— begin Entries shown —

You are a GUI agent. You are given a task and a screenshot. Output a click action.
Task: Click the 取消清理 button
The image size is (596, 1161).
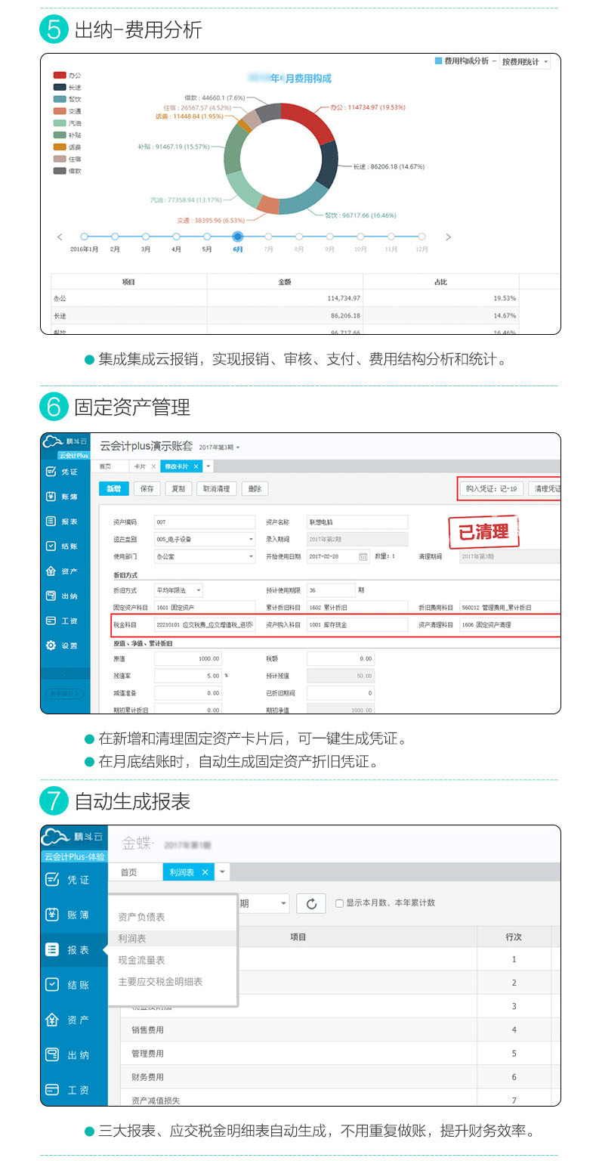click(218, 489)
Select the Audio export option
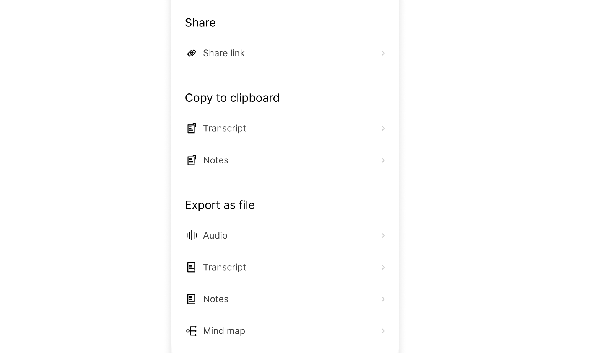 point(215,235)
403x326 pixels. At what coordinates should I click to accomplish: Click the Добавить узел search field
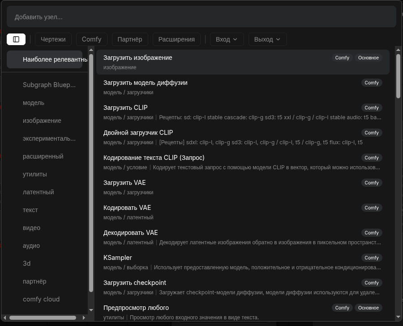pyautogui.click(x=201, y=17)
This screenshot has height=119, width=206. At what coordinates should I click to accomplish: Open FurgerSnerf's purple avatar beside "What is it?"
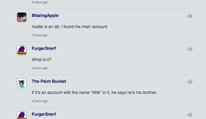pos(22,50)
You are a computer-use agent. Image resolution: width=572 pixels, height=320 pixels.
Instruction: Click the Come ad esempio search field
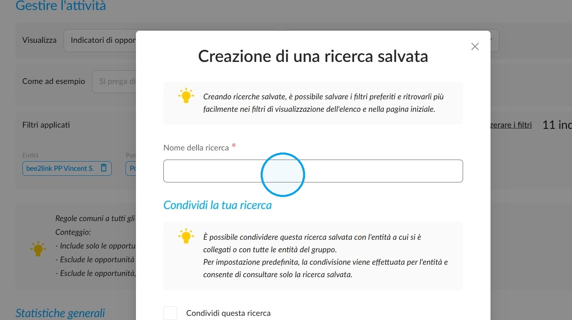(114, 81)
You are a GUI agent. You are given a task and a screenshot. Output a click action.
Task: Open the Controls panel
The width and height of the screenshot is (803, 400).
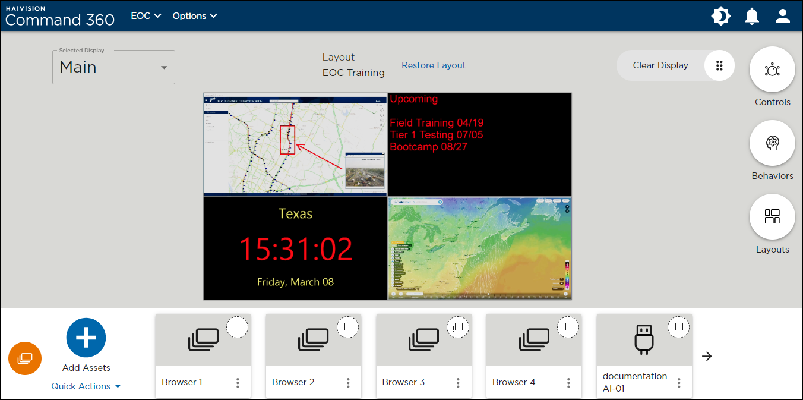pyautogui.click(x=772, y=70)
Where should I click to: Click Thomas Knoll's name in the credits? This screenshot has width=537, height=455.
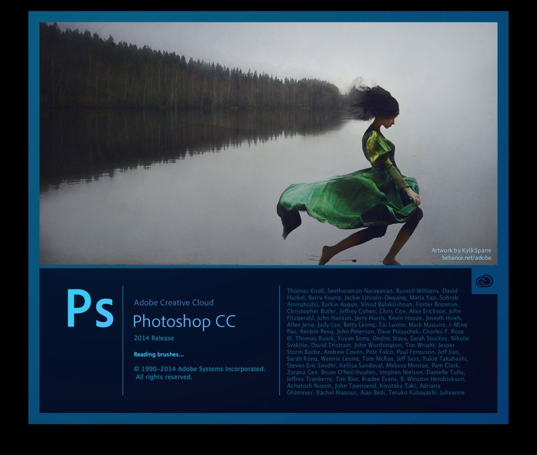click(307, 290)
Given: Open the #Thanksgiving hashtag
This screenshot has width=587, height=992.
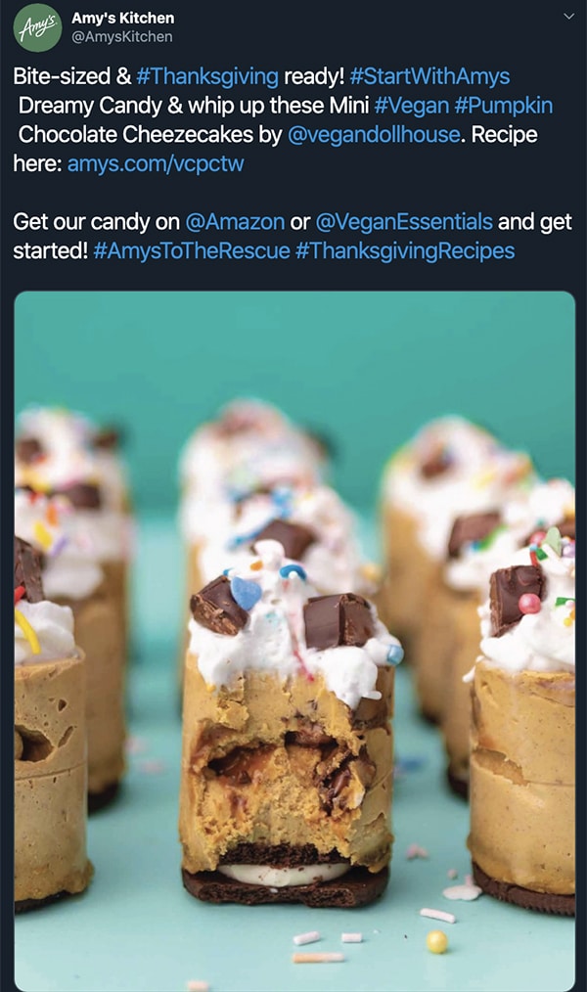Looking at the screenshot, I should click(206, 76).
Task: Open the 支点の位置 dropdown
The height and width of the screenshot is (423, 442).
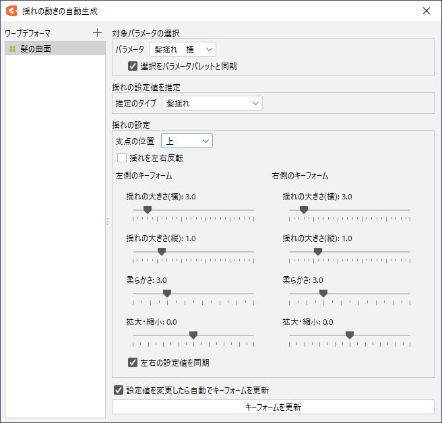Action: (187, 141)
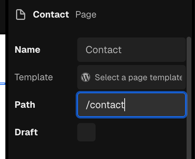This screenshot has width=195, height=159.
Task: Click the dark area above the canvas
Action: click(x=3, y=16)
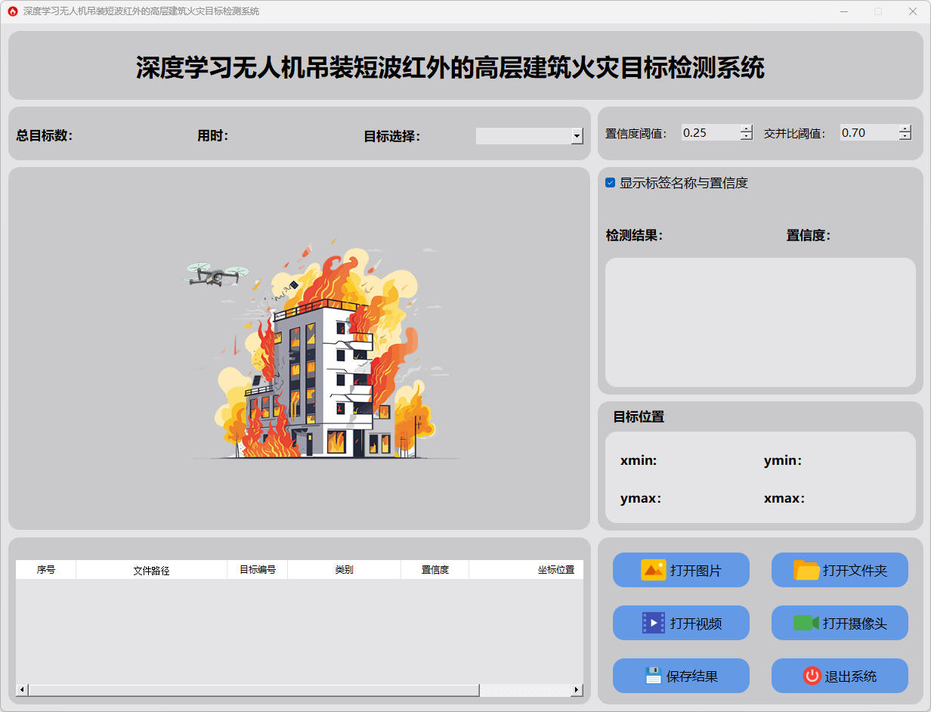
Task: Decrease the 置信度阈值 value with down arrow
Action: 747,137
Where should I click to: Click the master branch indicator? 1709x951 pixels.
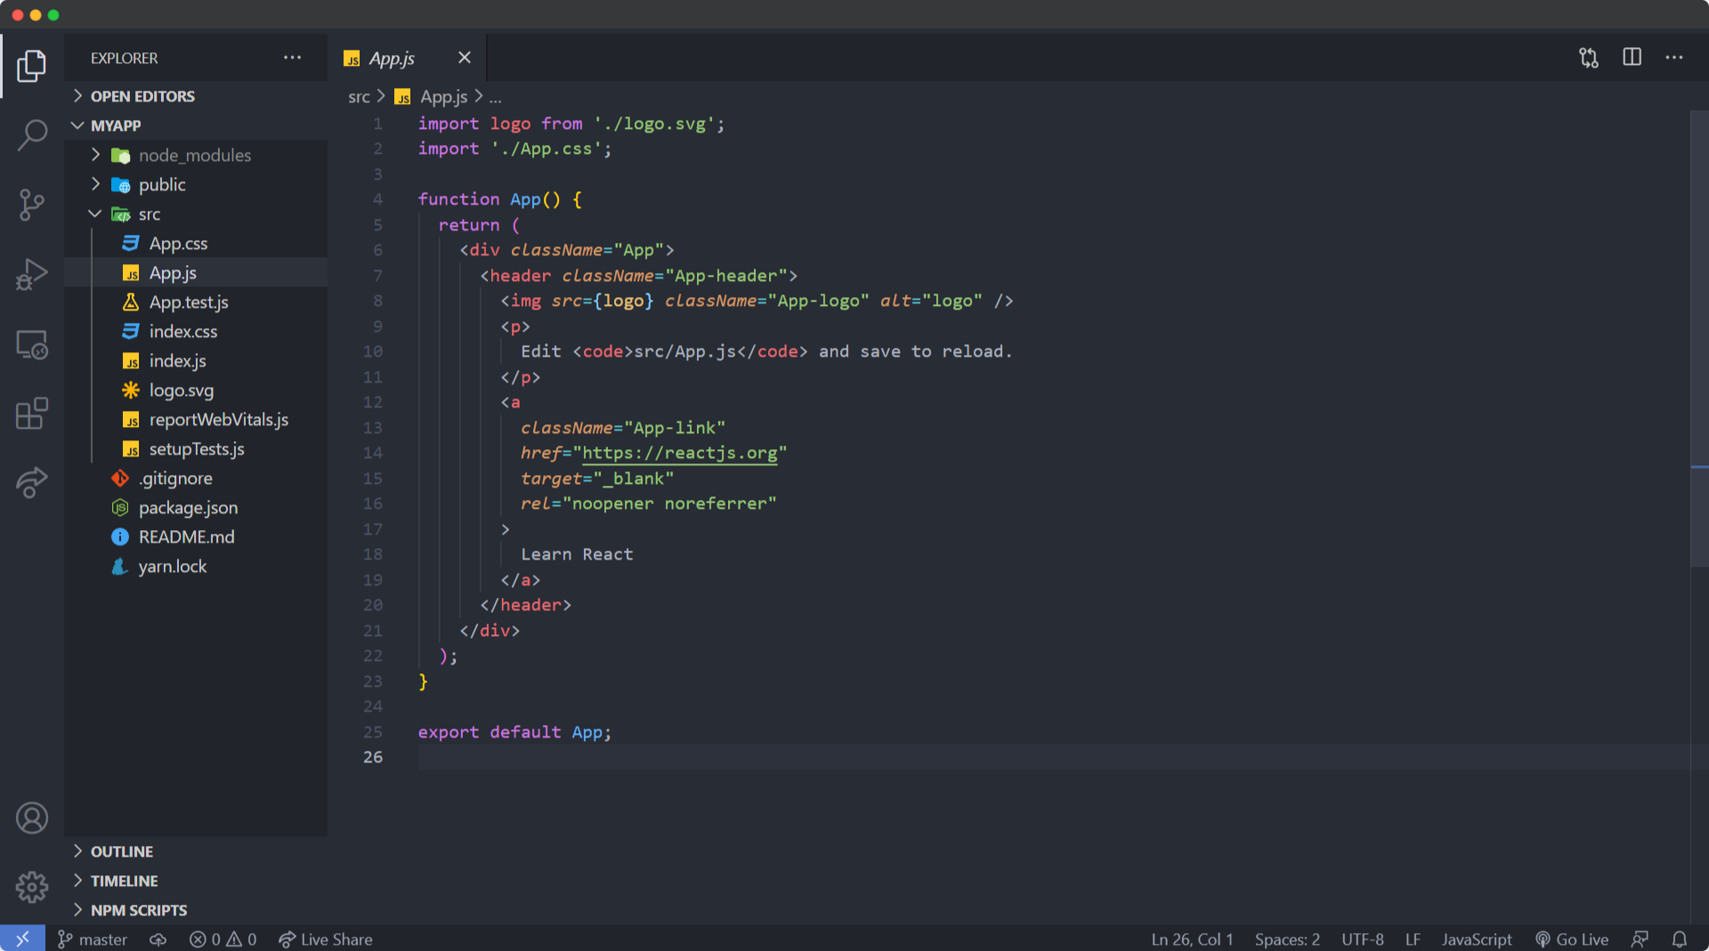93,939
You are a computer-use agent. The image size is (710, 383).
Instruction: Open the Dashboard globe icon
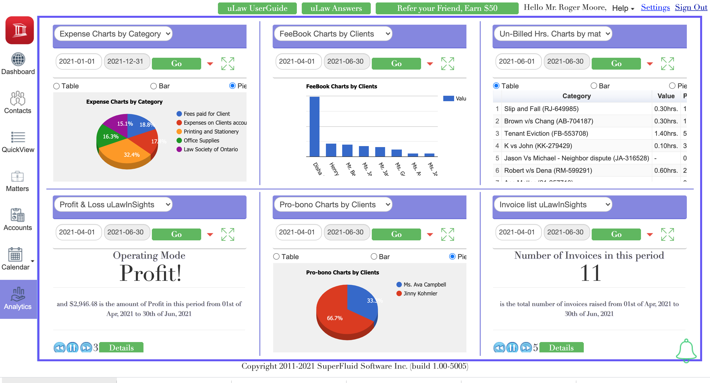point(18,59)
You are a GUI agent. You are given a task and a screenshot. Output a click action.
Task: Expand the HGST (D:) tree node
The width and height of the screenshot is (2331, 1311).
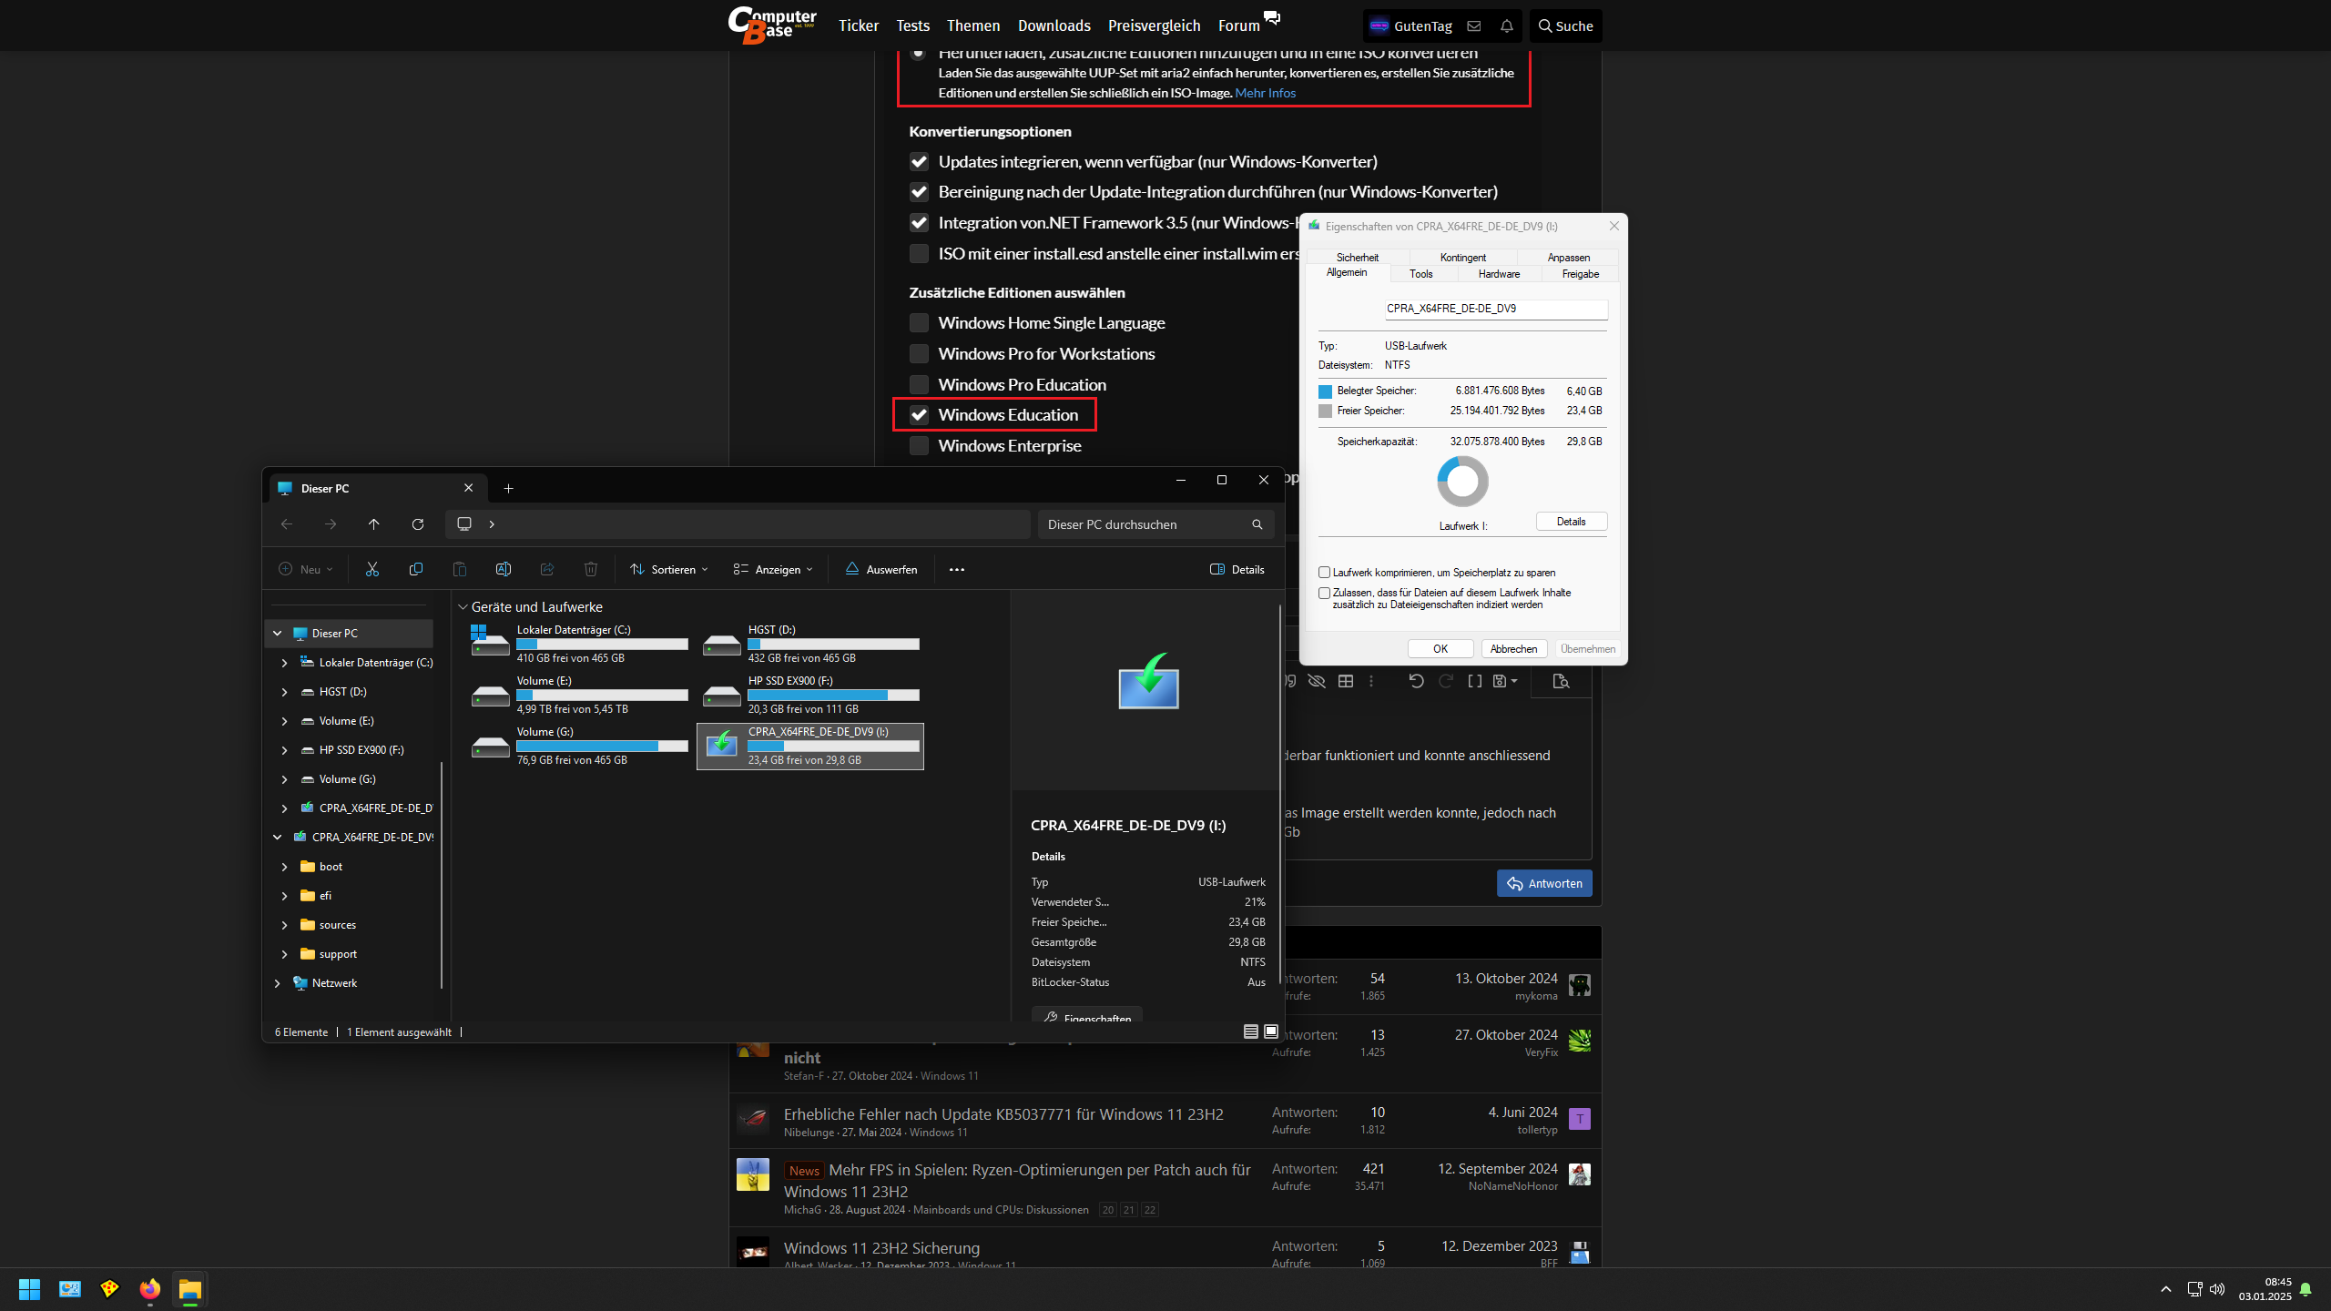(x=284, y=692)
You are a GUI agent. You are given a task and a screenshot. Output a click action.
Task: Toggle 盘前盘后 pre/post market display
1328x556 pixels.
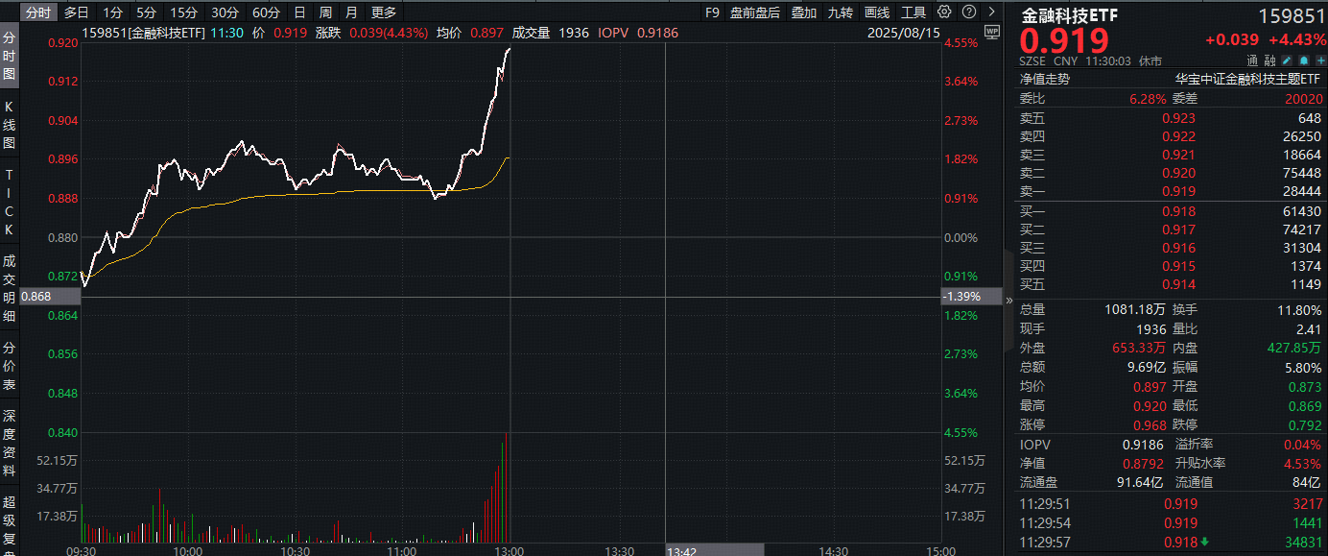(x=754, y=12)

— end Entries shown —

What you need to do
Lay out the data above as a Markdown table with the columns Row and Line, one line of the data per row. Skip blank lines and leave out the pictures.

Complete answer
| Row | Line |
|---|---|
| 1 | You are a GUI agent. You are given a task and a screenshot. Output a click action. |
| 2 | Task: Click the 取消清理 button |
| 3 | The image size is (596, 1161). |
| 4 | click(218, 489) |
| 5 | Select the Audio export option |
| 6 |  point(215,235) |
| 7 | 403x326 pixels. At what coordinates should I click to accomplish: Click the Добавить узел search field |
| 8 | pyautogui.click(x=201, y=17) |
| 9 | This screenshot has height=119, width=206. At what coordinates should I click to accomplish: Open FurgerSnerf's purple avatar beside "What is it?" |
| 10 | pos(22,50) |
| 11 | You are a computer-use agent. Image resolution: width=572 pixels, height=320 pixels. |
| 12 | Instruction: Click the Come ad esempio search field |
| 13 | (114, 81) |
| 14 | You are a GUI agent. You are given a task and a screenshot. Output a click action. |
| 15 | Task: Open the Controls panel |
| 16 | The width and height of the screenshot is (803, 400). |
| 17 | pyautogui.click(x=772, y=70) |
| 18 | Where should I click to: Click Thomas Knoll's name in the credits? This screenshot has width=537, height=455. |
| 19 | click(307, 290) |
| 20 | Given: Open the #Thanksgiving hashtag |
| 21 | This screenshot has width=587, height=992. |
| 22 | Looking at the screenshot, I should click(206, 76). |
| 23 | Task: Open the 支点の位置 dropdown |
| 24 | The height and width of the screenshot is (423, 442). |
| 25 | Action: (187, 141) |
| 26 | This screenshot has width=195, height=159. |
| 27 | Task: Click the dark area above the canvas |
| 28 | Action: click(x=3, y=16) |
| 29 | Task: Decrease the 置信度阈值 value with down arrow |
| 30 | Action: 747,137 |
| 31 | Where should I click to: Click the master branch indicator? 1709x951 pixels. |
| 32 | 93,939 |
| 33 | You are a computer-use agent. The image size is (710, 383). |
| 34 | Instruction: Open the Dashboard globe icon |
| 35 | point(18,59) |
| 36 | You are a GUI agent. You are given a task and a screenshot. Output a click action. |
| 37 | Task: Expand the HGST (D:) tree node |
| 38 | The width and height of the screenshot is (2331, 1311). |
| 39 | (x=284, y=692) |
| 40 | You are a GUI agent. You are given a task and a screenshot. Output a click action. |
| 41 | Task: Toggle 盘前盘后 pre/post market display |
| 42 | 1328x556 pixels. |
| 43 | (x=754, y=12) |